The Scope, the only newspaper that matters if your life, art, culture, work or pleasures revolve around downtown St. John’s, says its all about elevating the dining experience and there is an emerging food and wine culture in St. John’s. One of the other categories it won was, Best Place You’ve Yet to Try.
Since Raymond’s has opened it has received a lot of local and national attention. Enroute magazine named it the Best New Restaurant in 2011. “Charles’ food is fresh, bright and ultimately thoughtful.”
We shot this photo of Jeremy for Canadian Business magazine’s special section on business travel last month.

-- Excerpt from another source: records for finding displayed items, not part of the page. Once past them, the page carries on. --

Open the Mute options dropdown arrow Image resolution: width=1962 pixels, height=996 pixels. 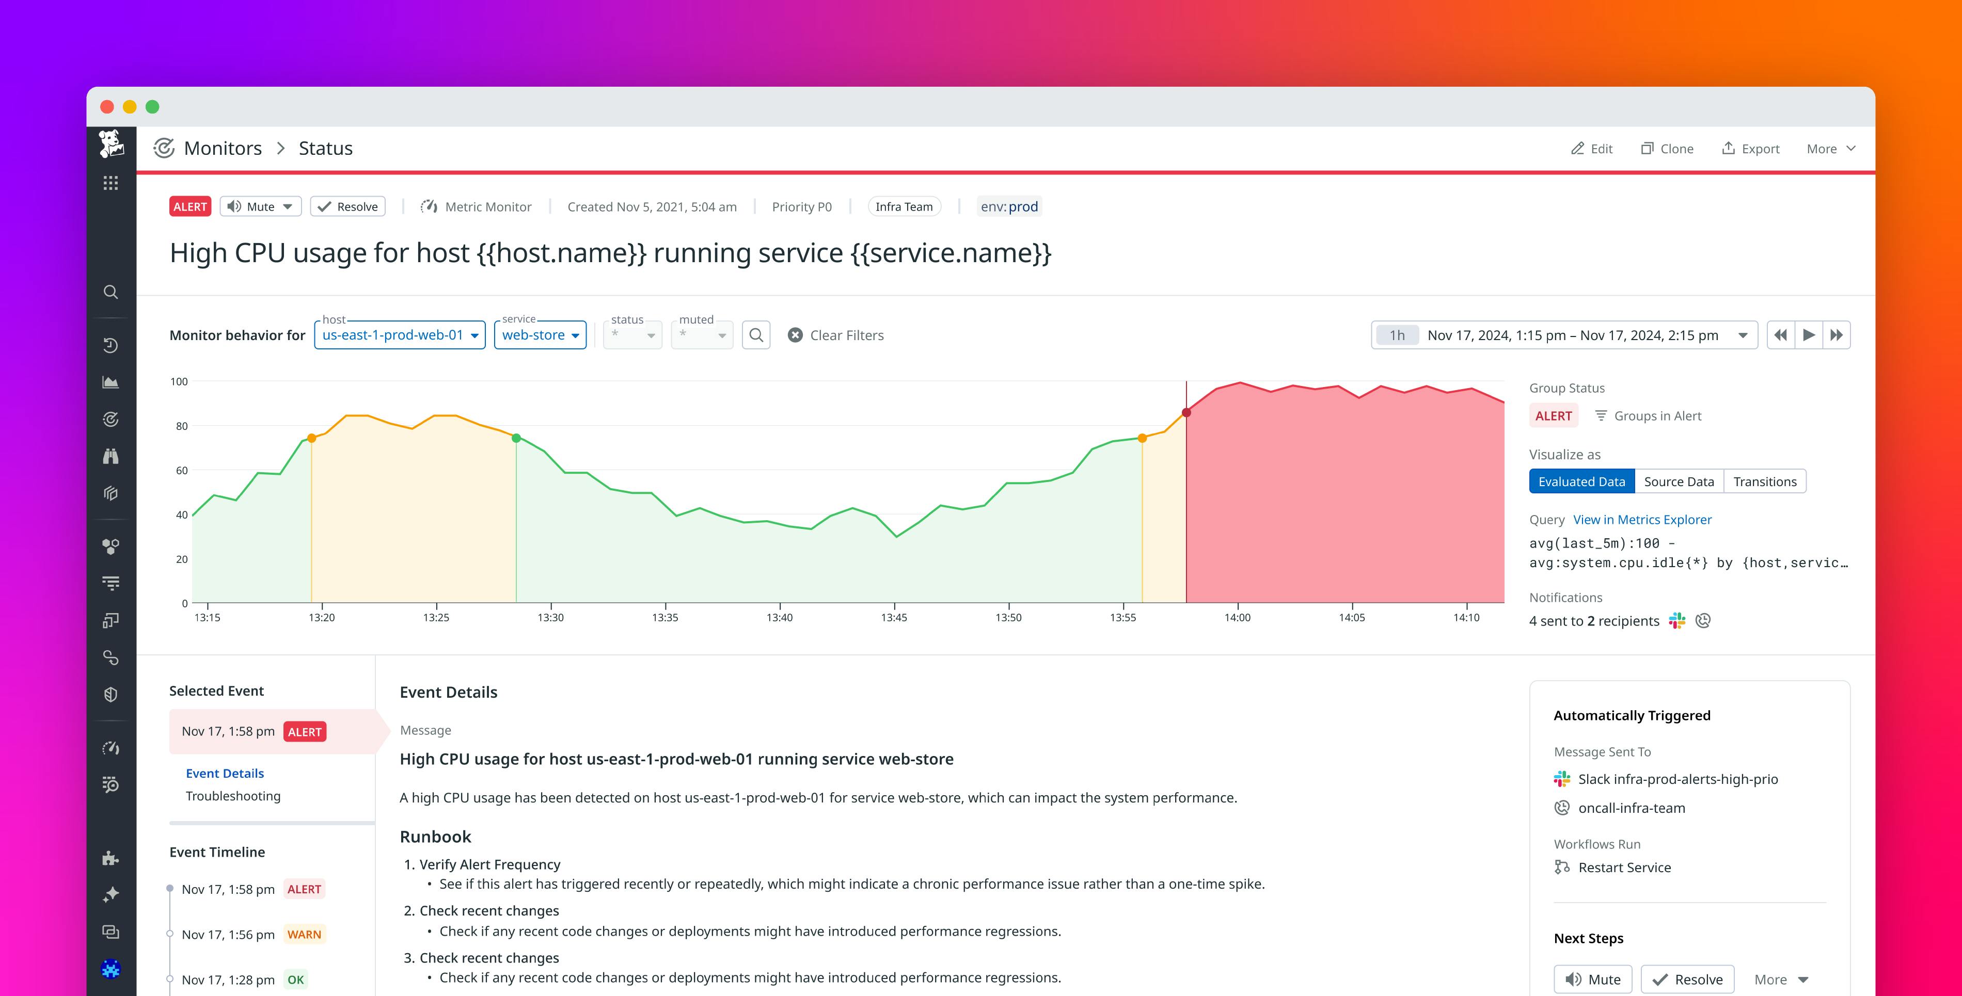point(288,206)
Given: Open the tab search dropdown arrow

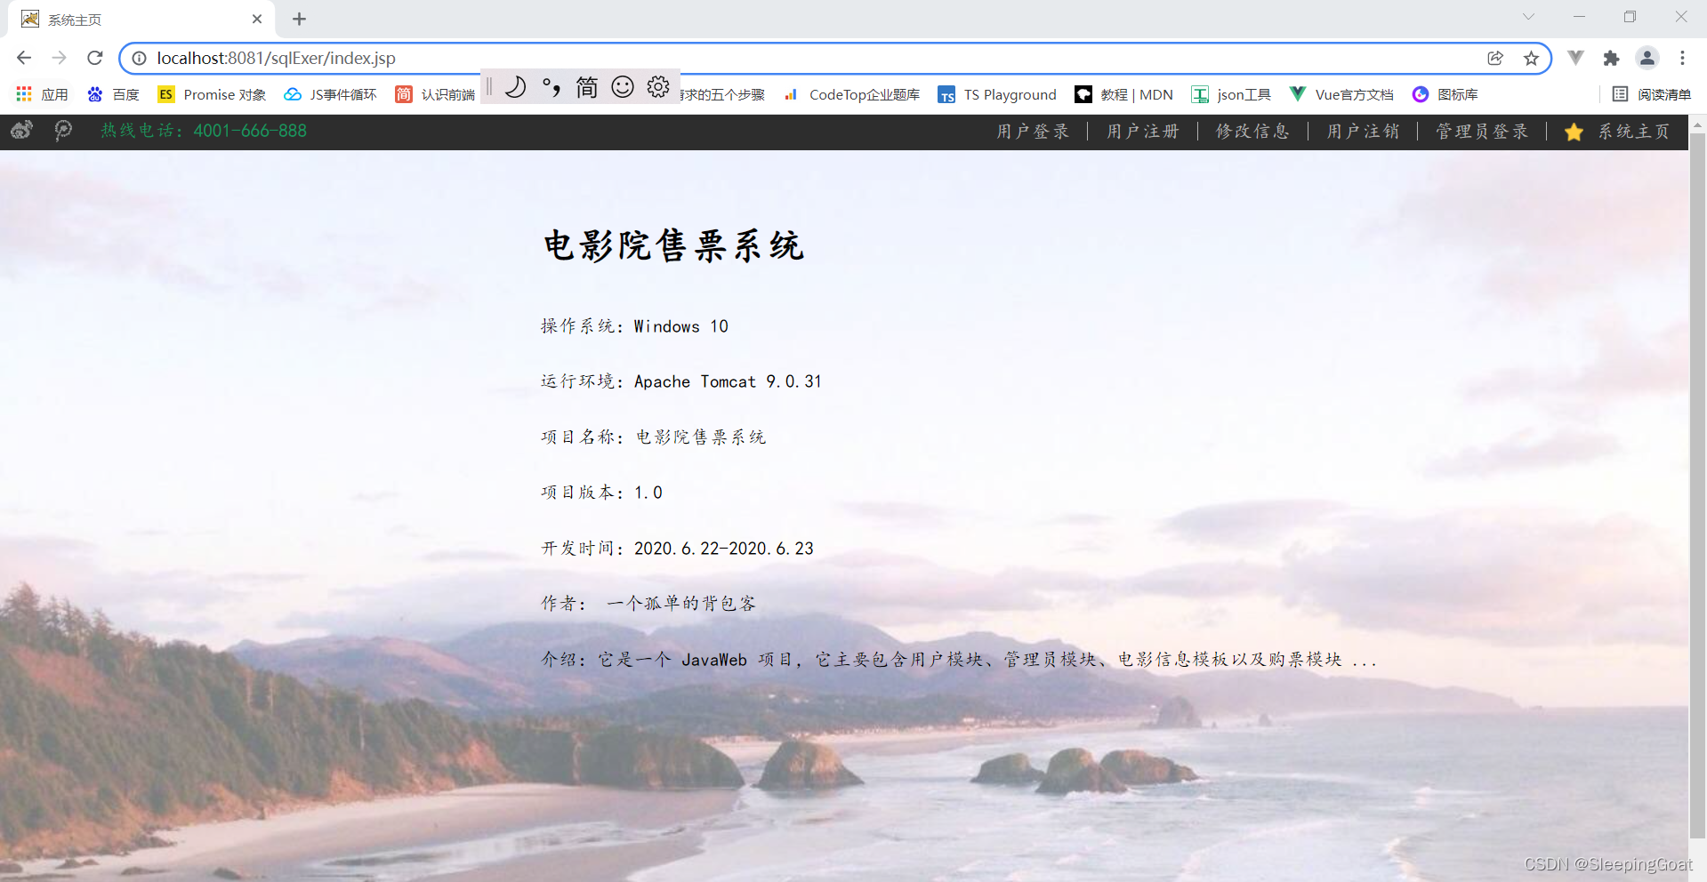Looking at the screenshot, I should tap(1528, 17).
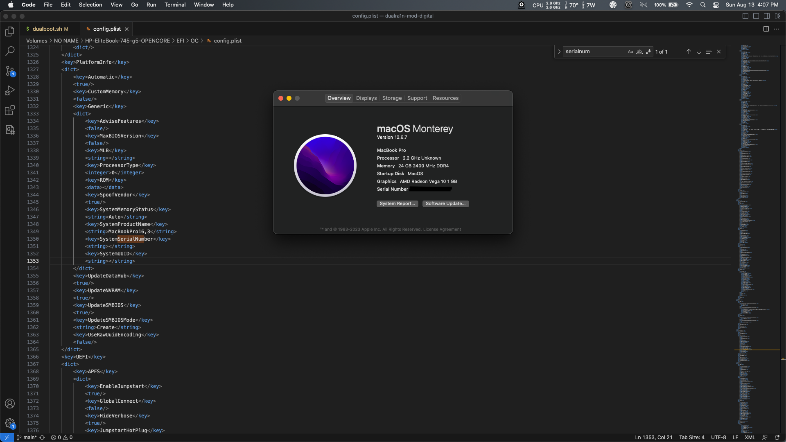Toggle Use Regular Expression in find widget
This screenshot has width=786, height=442.
[648, 52]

Here is what they had to say;
“How to impress your clients: Housed in a beautifully restored former bank, the dining room at Raymond’s, with its sparkling chandeliers, is every bit as impressive as the food. Start with East Coast oysters, as fresh and briny as they come. Move on to the local lamb. It’s raised on an island, and its diet of salty grass and seaweed imbues the meat with a profound savouriness. Impress clients by ordering the seven-course tasting menu, and let sommelier Jeremy Bonita match each course with wine. ”
The thing that captures my imagination is how they source food locally. They make the effort to get the freshest of Newfoundland fish, meat and vegetables which, literally, adds the local flavour.
…and the dining room makes a friggin ‘awesome studio!!
PHOTO TECH: usual 2-Speedlight setup balanced with the window light.